St. Claret College in Bengaluru, India, is a Catholic institution of higher learning established by the Claretian Missionaries of the Province of Bangalore, a congregation of Catholic priest  and brothers. Founded in 2005, SCC is permanently affiliated Bangalore University and is NAAC accredited A+ grade with a CGPA of 3.31 on 4. SCC offers several undergraduate courses in Commerce, Management, Science, Computer Science and Humanities. The postgraduate programs that SCC offers are: Masters in Business Administration (MBA), Masters in Psychology (M.Sc.) Masters in Commerce (M.Com) and Masters in Social Work (MSW).

Origins 

Educational activities at the Bangalore campus began in 1987 with the establishment of St Claret School. The second phase of the growth of the educational mission was the opening of St. Claret Pre-University College. After the pre-university college was established, the third phase of growth was the launching of St Claret College, as an affiliated college of Bangalore University in 2005.

Growth of SCC 
SCCB began with 50 students and 3 full-time faculty in 2005. It has grown to 2,200 students and 105 full-time faculty and staff. In 2022, SCC has been accredited A+ grade by NAAC with a CGPA of 3.31 on 4. St. Claret Institute of Management (SCIM) was established in 2011. SCIM, affiliated to Bangalore University and approved by AICTE, offers Masters in Business Administration (MBA). St. Claret Evening College, affiliated to Bangalore University which was established in 2019 offers a B.Com (Bachelor of Commerce) to help students work during the day and study in the evening. The college has a four-story building facility, an 800 capacity auditorium, state-of-the-art seminar and conference halls, a library with 25,000 books and online resources, round the clock wi-fi facility, canteen, cafeteria; training in out-door sports such as football, cricket, basketball, volleyball, kho-kho, kabaddi and coaching in athletics. Two hostels for girls are managed by religious Sisters. The College management takes care of hostel for boys. SCC has a National Cadet Corps (NCC) unit that grooms the youth into disciplined and patriotic citizens. The National Service Scheme (NSS) unit of SCC provides hands-on experience to the student in delivering community service.

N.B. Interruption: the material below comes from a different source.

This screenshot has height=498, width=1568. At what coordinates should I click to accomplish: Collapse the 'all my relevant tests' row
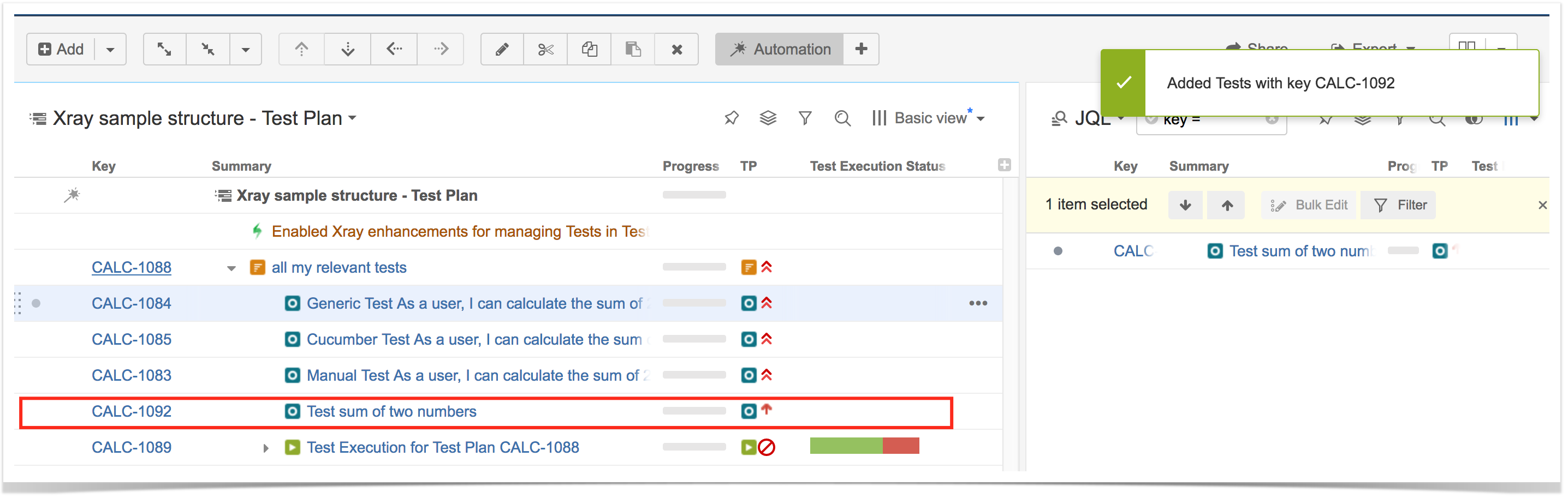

Diploma and certification programmes 

St. Claret College provides several add on and diploma programs for the skill development of the student community. These are aimed at developing the efficiency and competitiveness of the students. Forty-eight certification and diploma programs are offered by SCC currently.

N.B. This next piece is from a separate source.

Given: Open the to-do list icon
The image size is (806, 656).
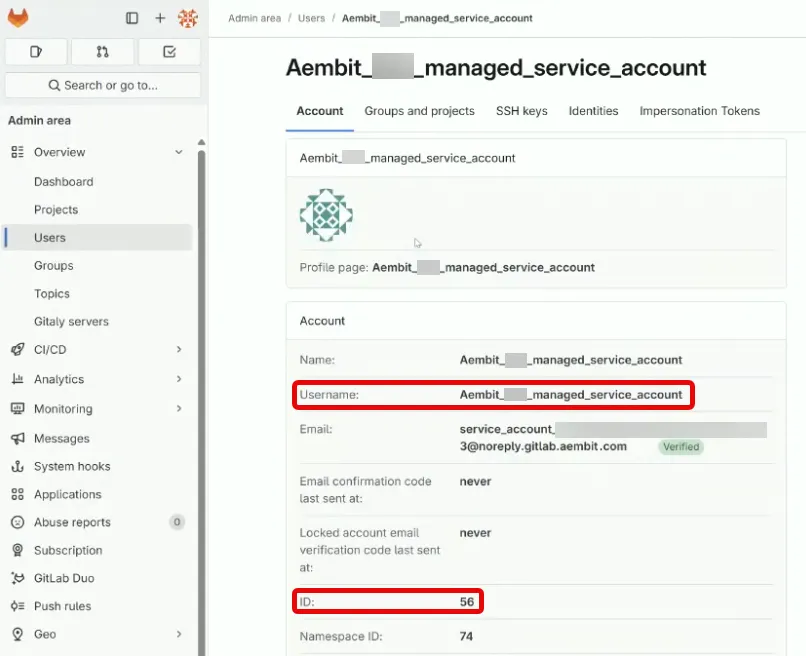Looking at the screenshot, I should tap(169, 51).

Linkages and collaborations 
SCC has been selected by MHRD’s Innovation Cell (MIC) to formally constitute an Innovation Council in the college for the promotion of innovation among its students through various activities. The college has entered into linkages and collaborations with several governmental and non-governmental organizations, colleges, universities and industries for academic exchange, sharing of expertise and organization of seminars, conferences and workshops. The following is a list of leading organizations with whom SCC has entered into collaborative agreements: 
 ACM-W: Association for Computing Machinery for Women 
 AWAKE: Association of Women Entrepreneurs of Karnataka 
 CSI: Computer Society of India
 Edumerge Solutions Pvt. Ltd.  
 ICT Academy
 IMS Proschool Pvt. Ltd.
 ISDC- International Skill Development Corporation 
 Jetking Learning Center
 K2 Learning – Institute of Commerce Education 
 KASSIA: Karnataka Small Scale Industries Association 
 KSCST: Karnataka State Council for Science and Technology\ 
 Mark Computer Education 
 Miles education 
 PIA- Peenya Industries Association 
 SAPTAC – Software Training Institute
 Simplilearn Online Education 
 Stocktale Education Centre, Bangalore 
 Systems Domain: Computer Software Training Institute  
 Tech India of Times of India

Placement and career guidance 
The Training & Placement (T&P) Cell of SCC is the chief facilitator for the students to obtain placements best suited to them and be the primary liaison between industry and the institute. The main goal of Placement Cell is to provide the best training on aptitude, resume building, group discussion, technical training and interview skills. The Placement Cell also plays a crucial role in suitably placing the alumni whenever required. The Placement Committee members at the department level execute the training plan after assessing the core competencies of the students. They constantly track the students’ performance to ensure improvement through periodic assessment tests/psychometric tests. These periodic assessment tests aid students to identify their areas of strength they can upgrade, and their areas of improvement which they can focus on. The Placement Committee also focuses on student internships for them to get hands-on experience, improve leadership skills, gain knowledge on specific industries and their operations. A few leading organizations that hire SCC’s graduates are Legato Healthcare Technology; SLK Software; Gallagher; Cognizant; DXC Technology; L&T Infotech; Accenture; Amazon; Deloitte; Capgemini; ICICI Bank; Yes Bank; Axis Bank; HDFC Bank; Tech Mahindra; Clear Tax; PWC; Morgan Stanley; JP Morgan; EY; KPMG; and Genpact.

Extension activities 
Learning to serve is an integral part of the Claretian education and it forms one of the core values of SCC. To realize this mission, the college has included village adoption, training and awareness programs, seminars and workshops on social issues, and it also conducts awareness rallies as a mandatory part of the education. Various extension activities such as health awareness programs, free eye camps for students, staff and people of the neighbourhood and blood donation camps are organized by the National Service Scheme (NSS) of SCC. 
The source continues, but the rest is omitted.